» WHAT THE TASK ASKS:
The word "button" occurs in some of the lines below; copy each of those lines.

──────

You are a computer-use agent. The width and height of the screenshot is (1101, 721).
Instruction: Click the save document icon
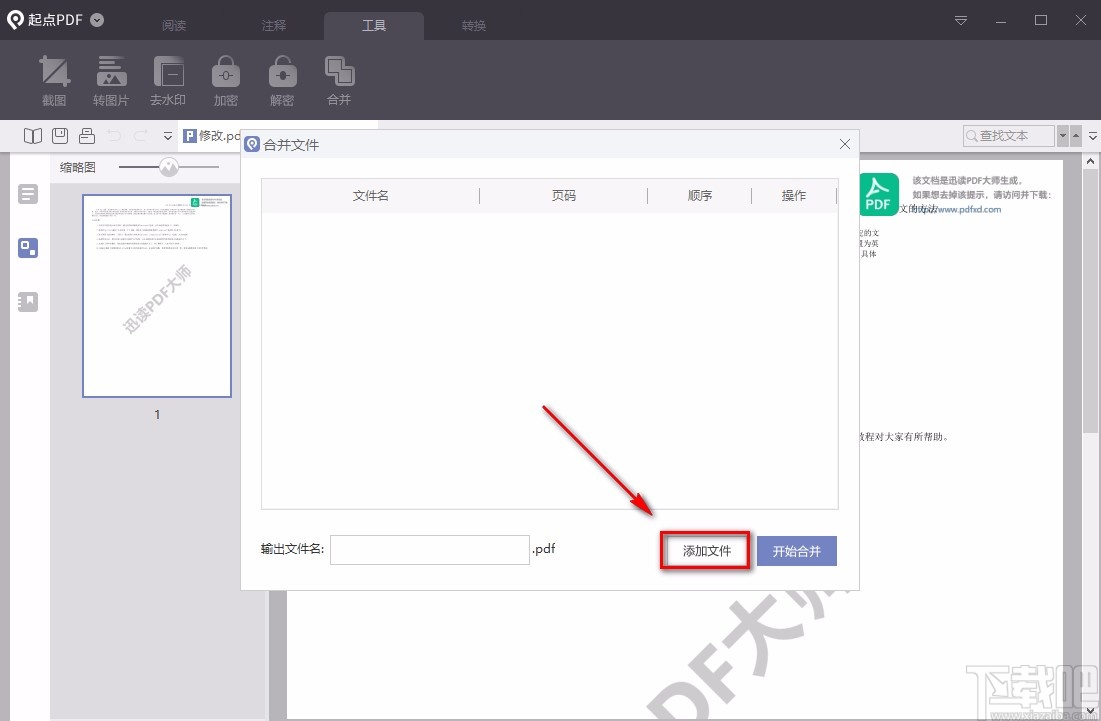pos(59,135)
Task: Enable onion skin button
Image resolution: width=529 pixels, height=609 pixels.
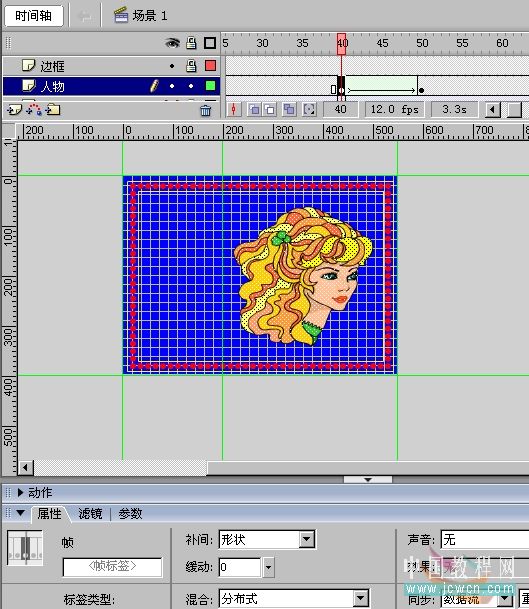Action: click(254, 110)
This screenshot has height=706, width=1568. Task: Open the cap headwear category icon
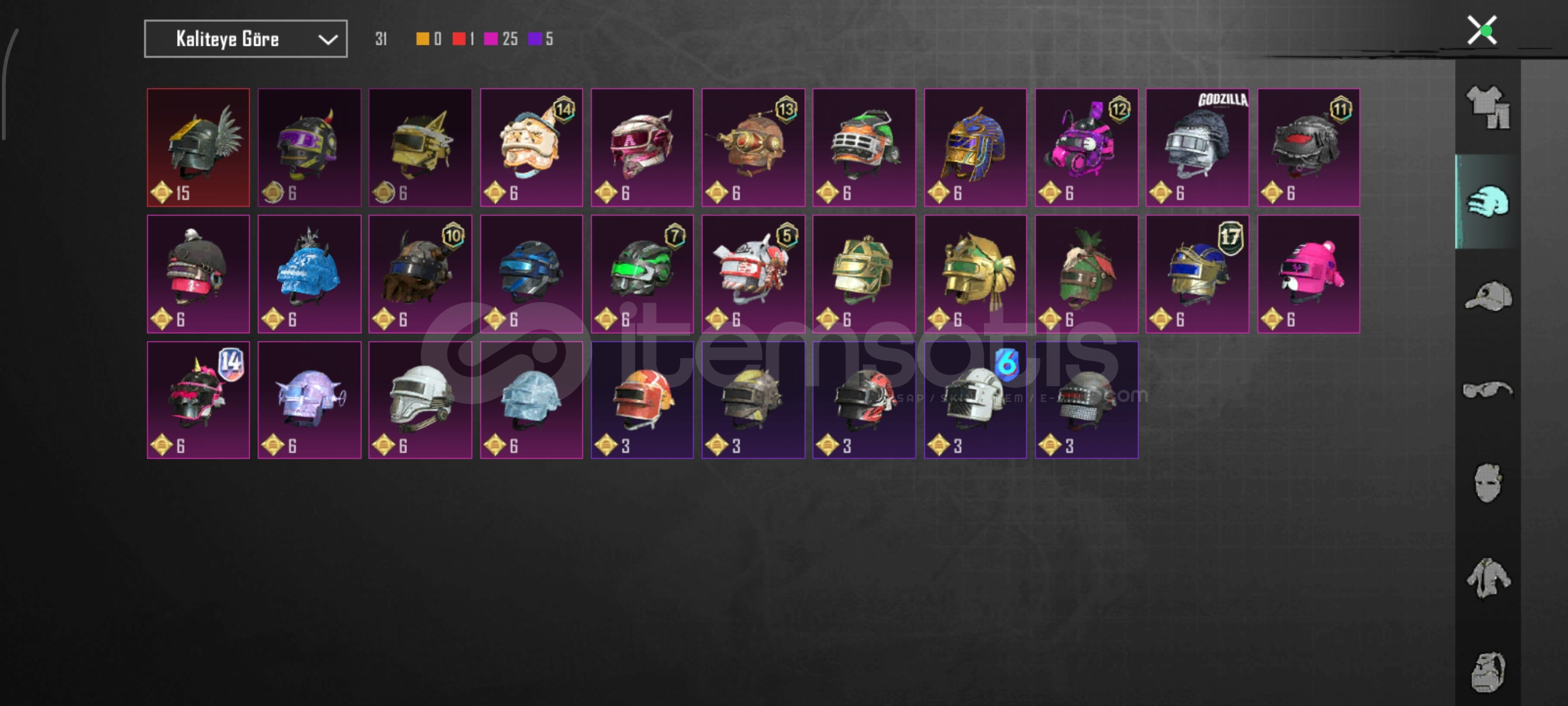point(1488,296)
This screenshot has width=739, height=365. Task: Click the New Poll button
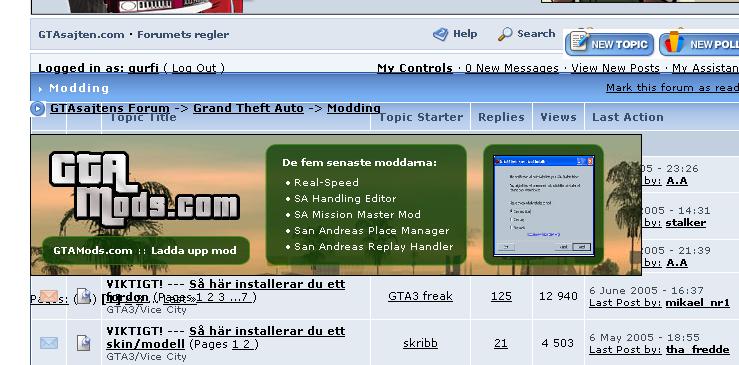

──────

» ANSWER BOX:
Task: Enable onion skin button
This screenshot has width=739, height=365. Task: Click the New Poll button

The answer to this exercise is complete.